Wild violets, a freshly opened can of tennis balls, Granny’s strawberry patch, salty air… Tasting notes such as these make it easy to see why professional tasters are revered and ridiculed in equal measure. For adherents, such notes are celebrations of a particular form of genius; for the sceptical they’re evidence that tasters are Wizard of Oz-like charlatans armed solely with smoke and mirrors.
Straddling these two perspectives are the people in white coats who, far from preparing to take tasters off to the asylum, are pushing past prejudice to probe our palates, test our tongues and identify which aromas can actually be retronasally identified in the name of research. If that sounds like it’s a bit too much for your regular cup of joe, you might be pleased to know science says anyone can taste as well as a professional – with just a bit of effort and a few key facts.
Put in the effort
The truth is, most people pay little attention to specific flavours when they eat and drink. Coffee tastes like coffee, whisky like whisky and chicken like chicken. Even professional tasters go through much of their day at this macro level. It’s worth noting that your brain is very good at grouping taste, flavour, smell and wellbeing, which is why you just accepted the idea of chicken having a single, identifiable flavour and you are probably now salivating at the thought of a roast dinner.

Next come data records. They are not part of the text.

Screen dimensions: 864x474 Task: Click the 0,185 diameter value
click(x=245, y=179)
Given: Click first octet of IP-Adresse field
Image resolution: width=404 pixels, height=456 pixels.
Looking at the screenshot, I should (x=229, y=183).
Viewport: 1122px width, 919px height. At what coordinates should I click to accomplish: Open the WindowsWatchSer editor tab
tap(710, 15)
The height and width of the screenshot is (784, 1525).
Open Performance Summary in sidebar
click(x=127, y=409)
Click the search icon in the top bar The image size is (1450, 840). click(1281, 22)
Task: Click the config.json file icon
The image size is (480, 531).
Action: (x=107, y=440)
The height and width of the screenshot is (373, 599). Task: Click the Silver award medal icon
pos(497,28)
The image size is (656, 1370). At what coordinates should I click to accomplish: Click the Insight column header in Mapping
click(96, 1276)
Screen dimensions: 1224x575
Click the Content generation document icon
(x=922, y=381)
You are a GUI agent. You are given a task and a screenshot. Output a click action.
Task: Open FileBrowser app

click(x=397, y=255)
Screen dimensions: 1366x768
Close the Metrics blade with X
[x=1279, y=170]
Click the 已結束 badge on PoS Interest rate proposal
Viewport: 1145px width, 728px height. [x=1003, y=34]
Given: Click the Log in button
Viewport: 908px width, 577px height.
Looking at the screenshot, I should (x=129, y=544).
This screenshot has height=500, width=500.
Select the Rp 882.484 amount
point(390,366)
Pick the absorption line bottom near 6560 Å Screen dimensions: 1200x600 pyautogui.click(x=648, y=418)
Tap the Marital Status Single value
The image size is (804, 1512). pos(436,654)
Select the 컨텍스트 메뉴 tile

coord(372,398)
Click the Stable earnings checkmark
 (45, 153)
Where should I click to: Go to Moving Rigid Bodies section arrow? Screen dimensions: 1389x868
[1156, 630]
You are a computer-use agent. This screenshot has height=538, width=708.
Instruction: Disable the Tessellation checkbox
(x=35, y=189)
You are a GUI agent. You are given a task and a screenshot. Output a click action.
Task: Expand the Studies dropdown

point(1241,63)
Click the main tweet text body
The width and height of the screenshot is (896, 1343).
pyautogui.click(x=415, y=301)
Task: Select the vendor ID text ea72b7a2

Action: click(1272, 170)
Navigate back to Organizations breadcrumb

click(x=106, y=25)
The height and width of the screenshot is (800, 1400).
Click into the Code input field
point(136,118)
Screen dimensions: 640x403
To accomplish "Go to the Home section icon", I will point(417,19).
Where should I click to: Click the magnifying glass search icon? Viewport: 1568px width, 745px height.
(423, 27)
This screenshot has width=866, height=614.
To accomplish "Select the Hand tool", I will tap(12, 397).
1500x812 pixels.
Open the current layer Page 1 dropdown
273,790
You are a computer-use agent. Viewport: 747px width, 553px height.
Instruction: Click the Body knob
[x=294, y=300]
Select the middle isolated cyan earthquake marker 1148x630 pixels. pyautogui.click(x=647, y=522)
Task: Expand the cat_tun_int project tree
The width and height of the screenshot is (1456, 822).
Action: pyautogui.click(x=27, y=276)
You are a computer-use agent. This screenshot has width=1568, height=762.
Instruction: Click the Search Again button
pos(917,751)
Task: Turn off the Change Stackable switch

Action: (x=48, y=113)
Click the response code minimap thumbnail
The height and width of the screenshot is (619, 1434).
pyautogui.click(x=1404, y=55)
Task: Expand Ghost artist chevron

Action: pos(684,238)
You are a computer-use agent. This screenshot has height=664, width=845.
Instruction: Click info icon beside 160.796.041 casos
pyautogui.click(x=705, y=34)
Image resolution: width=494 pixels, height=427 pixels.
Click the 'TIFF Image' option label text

This mental shorthand helped discourage our foraging ancestors from eating poisonous plants (which are typically bitter) and is why you gag at the smell of booze after a night on the tiles. The act of “tasting” is to break these larger, aggregate concepts down into smaller parts. For coffee, this is typically aroma, taste, flavour and mouthfeel, and it takes concerted effort, in part because you’re pushing against the natural flow of your brain.
So keep these five things in mind and it will help you become at least as good at tasting as your barista.
1. Professionals don’t have better palates
The tongue can taste the four basic tastes of sweetness, sourness, bitterness and saltiness, plus the lip-smackingly good umami and maybe some others (those in the white coats are still debating just how many “tastes” there are). With regards to coffee, we’re primarily concerned with the four basic tastes and the consensus is that professionals have neither more nor better-functioning taste buds. That’s not to say that people don’t have differing levels of sensitivity, but you can’t look in someone’s mouth and know whether or not they’re good at tasting. Tasters are largely trained, not born, and most of us are capable of tasting to a high level.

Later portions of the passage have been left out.